By the seventh day God completed His work which He had done, and He rested on the seventh day from all His work which He had done. – Genesis 2:2
You shall work six days, but on the seventh day you shall rest; even during plowing time and harvest you shall rest. – Exodus 34:21
My family knows it’s a high compliment when I call someone “useful.” I value usefulness. I value work. I’m a very hard worker. But I’m not very good at nothing.
You see, it takes a lot to slow me down. In this case, it took nearly six straight weeks of health struggles. My body and mind were spent, and I had gotten to point of continuous clumsiness and mind-numbing stupidity. I couldn’t function, and I couldn’t think.
Saturday afternoon I finally admitted to my husband and son that I needed a day of nothing. “I’d like to see you try,” my son chided. “Let’s see how long this lasts,” my husband chimed in.
Sunday morning came all too early. I had been up coughing with asthma for much of the night, and so I opted to stay home and watch our church service via livestreaming. I made an easy lunch for my family, and then did something I haven’t done in possibly a couple of decades: I sat on the couch reading a book the rest of the afternoon.

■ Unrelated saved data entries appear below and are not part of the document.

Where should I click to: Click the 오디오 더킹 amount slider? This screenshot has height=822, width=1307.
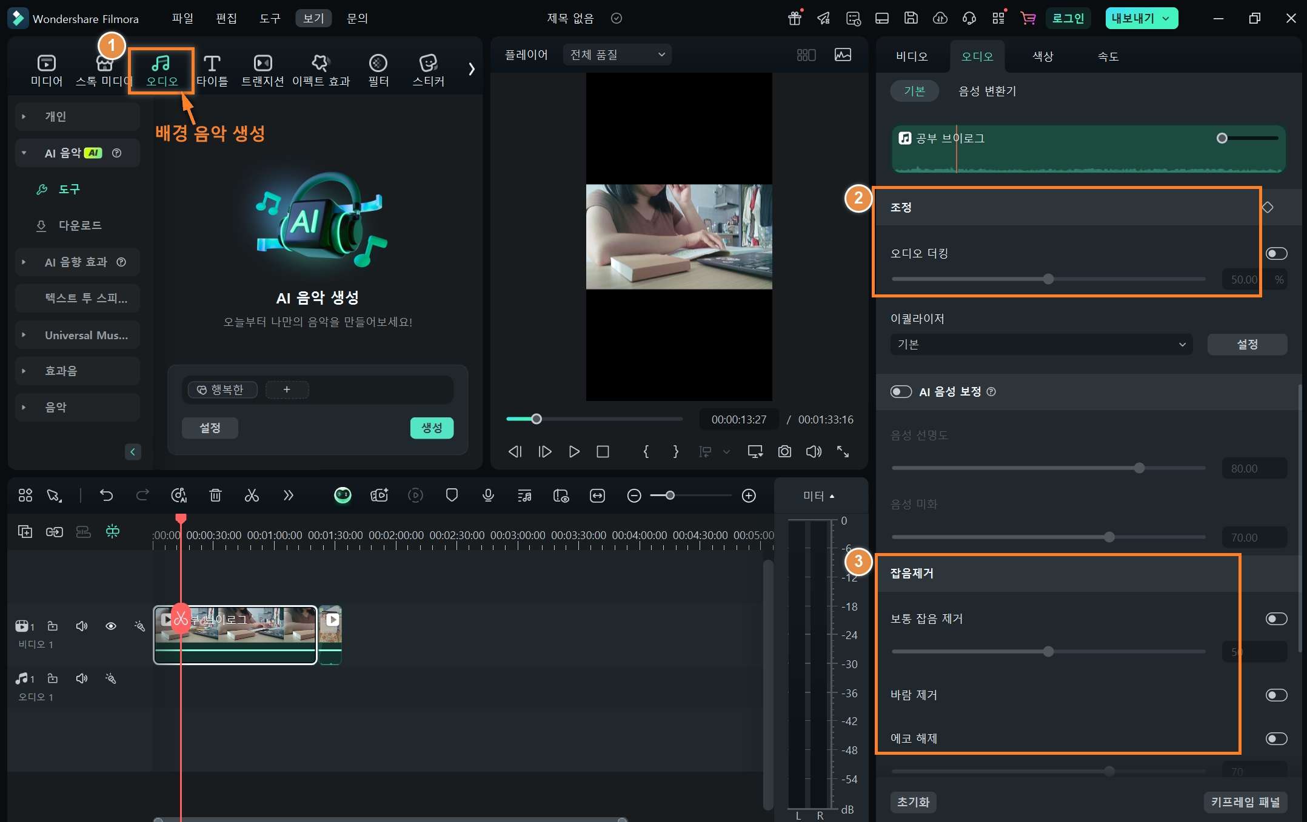1048,279
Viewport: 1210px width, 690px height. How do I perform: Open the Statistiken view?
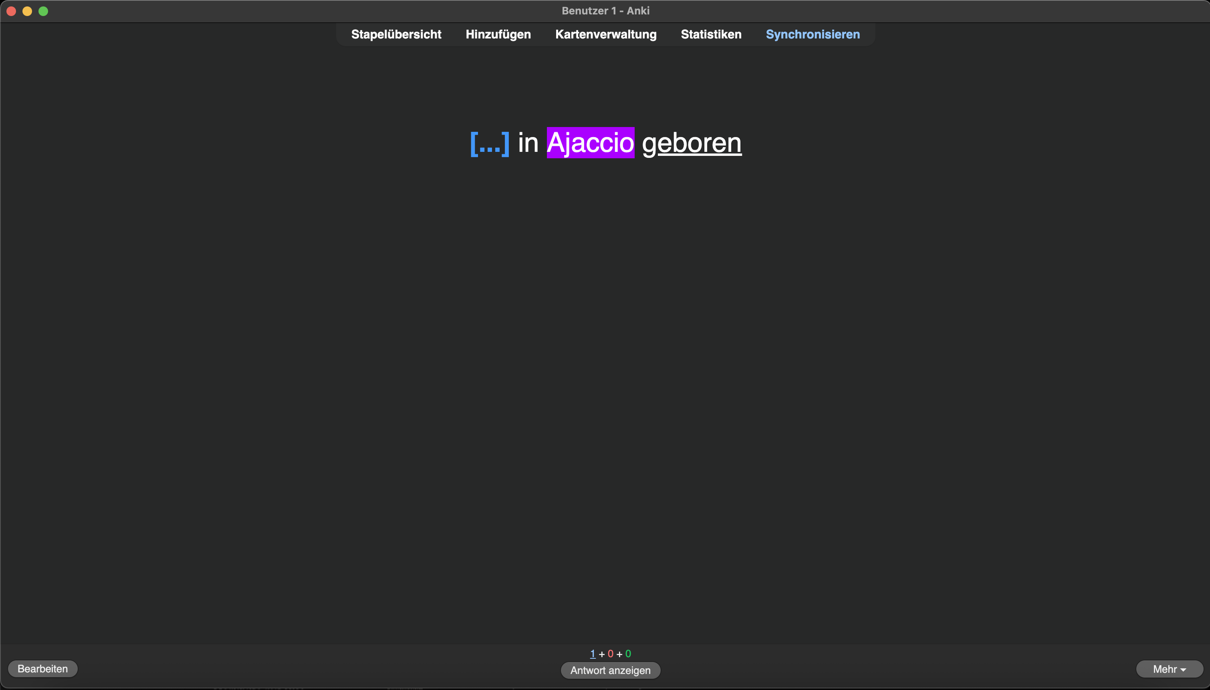[x=711, y=34]
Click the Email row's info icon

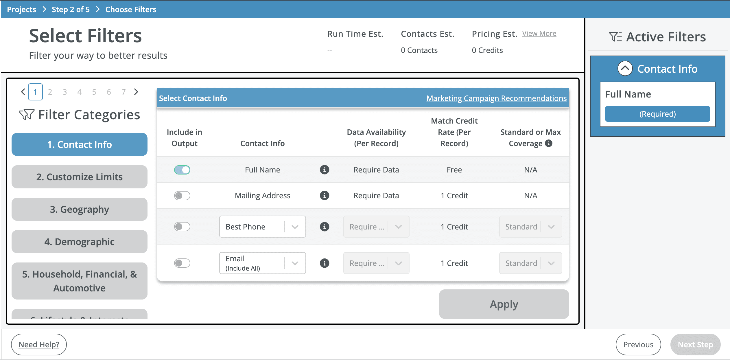325,263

I didn’t do chores. I didn’t exercise. I didn’t cook dinner. I sat on the couch for hours underneath my comfy blankie. At the Thai restaurant where my husband treated me for dinner, I managed to keep my head from falling into my plate of red curry. This represented the extent of my efforts for the rest of the day.

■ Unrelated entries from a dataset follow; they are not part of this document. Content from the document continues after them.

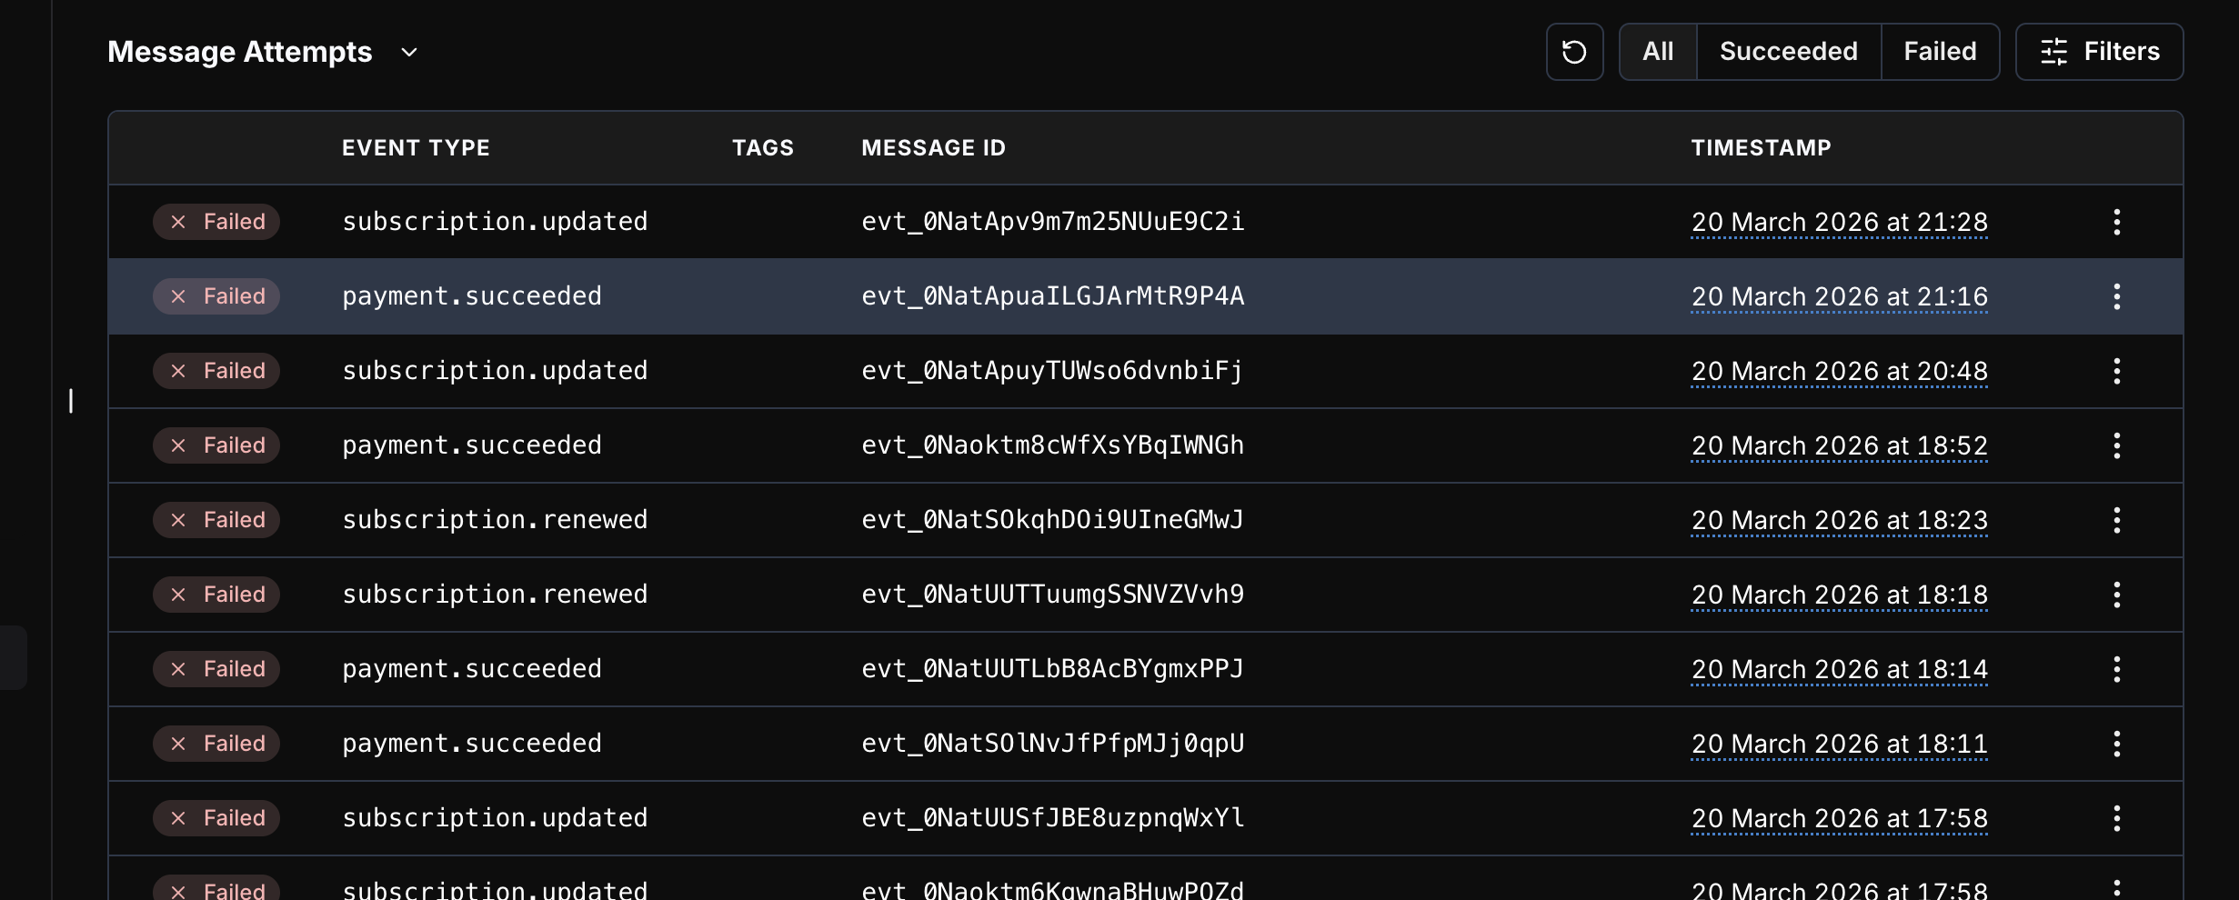Expand the Message Attempts view selector
Image resolution: width=2239 pixels, height=900 pixels.
click(407, 52)
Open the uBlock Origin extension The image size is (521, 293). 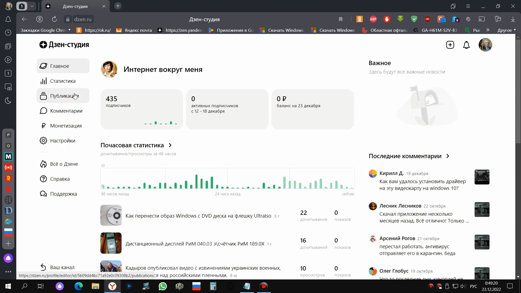(x=428, y=19)
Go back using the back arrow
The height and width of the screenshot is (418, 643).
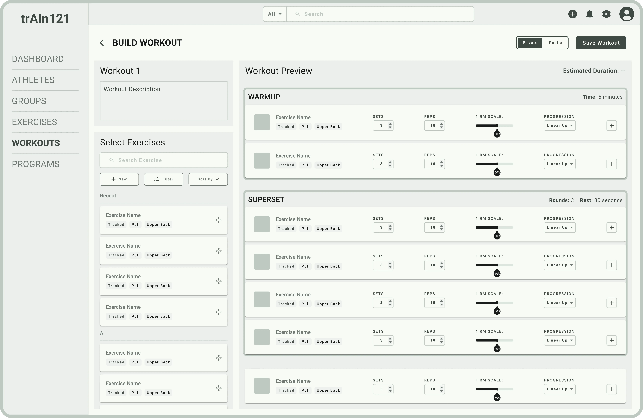tap(102, 43)
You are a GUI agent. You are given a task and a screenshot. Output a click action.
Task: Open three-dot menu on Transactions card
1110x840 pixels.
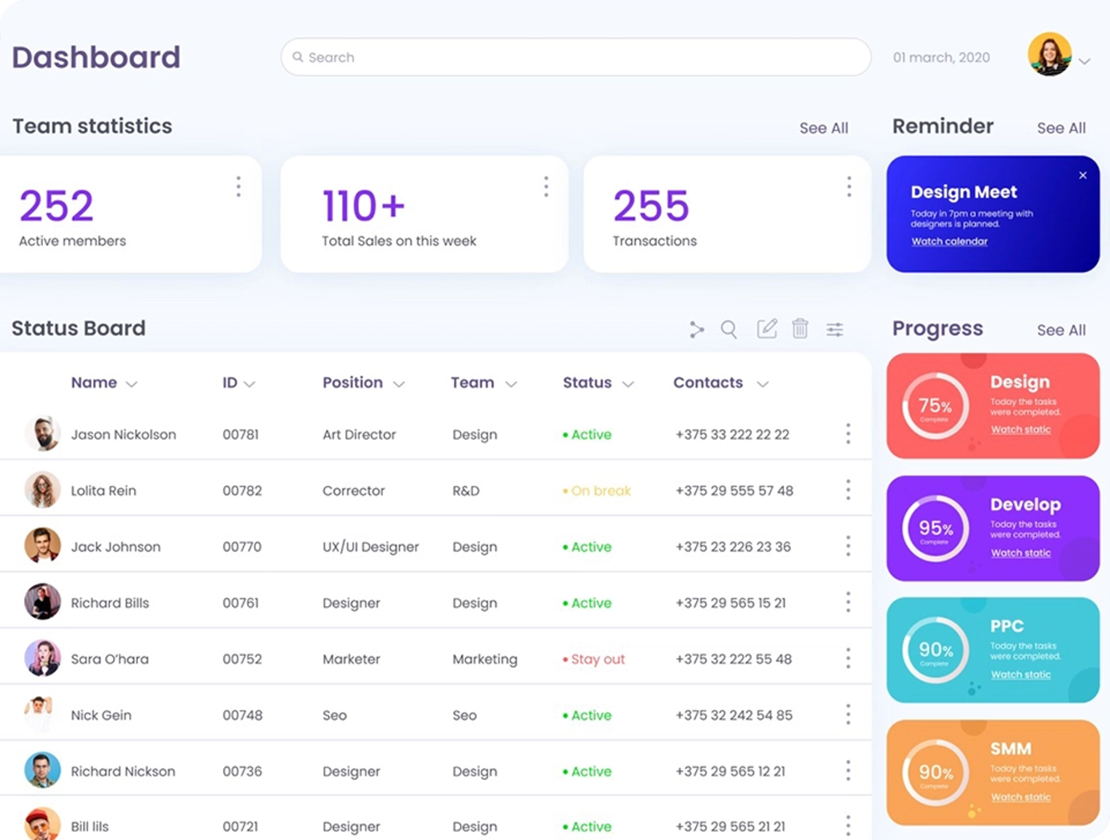[x=849, y=187]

Then my husband rented a Jane Austen movie, and I sat – just sat – safely underneath my protective comfy blankie. And then I went to bed and did something I haven’t done well in weeks: I slept without coughing.
No doubt my husband and son see a direct correlation between my lack of exertion and my lack of coughing. For once, I won’t argue. Clearly I had been ignoring my body’s many attempts to communicate its need for true rest.
Years ago I remember enjoying a day with a book or a day doing crafts. I remember doing things I enjoyed for extended periods, rather than sandwiching them between appointments and deadlines. Where have those days gone? Did they disappear amid omnipresent technologies that hound and guilt us from hitting our reset buttons?
God modeled the concept of rest not because He grows weary (Isaiah 40:28) but because He knew we would. The concept of a Sabbath provides us an opportunity to recharge our spiritual and physical batteries as we worship, pray, receive instruction, enjoy fellowship, reflect and kick back from the stresses of the week. It is evidence of God’s infinite wisdom and mercy.
I enjoyed my Nothing Day. I intend to enjoy more of them. In God’s plan, my day of nothing helped me accomplish a significant something: I am finally healing. To Him be the glory.